To do:
First find the line with "1393x784 pixels." in the entries below, then set down exactly every line through the line with "Task: Toggle the", that line included.

Input material:
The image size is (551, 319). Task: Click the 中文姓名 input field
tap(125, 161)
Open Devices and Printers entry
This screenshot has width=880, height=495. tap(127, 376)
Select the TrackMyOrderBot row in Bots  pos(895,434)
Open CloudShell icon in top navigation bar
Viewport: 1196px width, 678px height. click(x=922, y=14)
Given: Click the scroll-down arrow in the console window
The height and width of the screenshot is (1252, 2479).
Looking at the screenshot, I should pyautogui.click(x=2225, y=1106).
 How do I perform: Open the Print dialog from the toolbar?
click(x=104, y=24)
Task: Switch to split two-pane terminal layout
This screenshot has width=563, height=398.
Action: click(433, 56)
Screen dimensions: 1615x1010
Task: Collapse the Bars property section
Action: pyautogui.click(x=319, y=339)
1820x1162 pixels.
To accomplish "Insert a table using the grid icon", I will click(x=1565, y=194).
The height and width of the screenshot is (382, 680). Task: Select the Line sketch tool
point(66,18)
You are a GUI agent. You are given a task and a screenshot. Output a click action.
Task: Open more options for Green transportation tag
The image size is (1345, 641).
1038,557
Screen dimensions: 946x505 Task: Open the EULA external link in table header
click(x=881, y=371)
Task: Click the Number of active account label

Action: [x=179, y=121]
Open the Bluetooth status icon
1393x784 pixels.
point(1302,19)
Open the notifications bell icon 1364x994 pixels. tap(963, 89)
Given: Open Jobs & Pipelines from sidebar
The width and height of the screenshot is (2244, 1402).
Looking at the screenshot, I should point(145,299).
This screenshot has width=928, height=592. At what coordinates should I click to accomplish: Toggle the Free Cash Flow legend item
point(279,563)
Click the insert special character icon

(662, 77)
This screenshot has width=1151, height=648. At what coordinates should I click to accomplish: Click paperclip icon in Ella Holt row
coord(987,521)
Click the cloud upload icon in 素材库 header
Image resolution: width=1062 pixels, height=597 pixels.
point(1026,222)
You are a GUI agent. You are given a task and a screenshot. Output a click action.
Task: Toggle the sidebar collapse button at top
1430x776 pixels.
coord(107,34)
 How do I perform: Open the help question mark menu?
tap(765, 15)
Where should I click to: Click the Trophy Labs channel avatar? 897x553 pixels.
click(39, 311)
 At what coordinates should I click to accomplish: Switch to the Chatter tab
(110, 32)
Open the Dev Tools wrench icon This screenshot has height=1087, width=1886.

Result of this exercise:
1393x784 pixels.
point(1302,19)
Open the notifications bell icon 1364x994 pixels. tap(963, 89)
Given: Open Jobs & Pipelines from sidebar
The width and height of the screenshot is (2244, 1402).
Looking at the screenshot, I should point(145,299).
This screenshot has width=928, height=592. At what coordinates should I click to accomplish: Toggle the Free Cash Flow legend item
point(279,563)
Click the insert special character icon

(662, 77)
This screenshot has width=1151, height=648. At what coordinates should I click to accomplish: Click paperclip icon in Ella Holt row
coord(987,521)
Click the cloud upload icon in 素材库 header
Image resolution: width=1062 pixels, height=597 pixels.
point(1026,222)
You are a GUI agent. You are given a task and a screenshot. Output a click action.
Task: Toggle the sidebar collapse button at top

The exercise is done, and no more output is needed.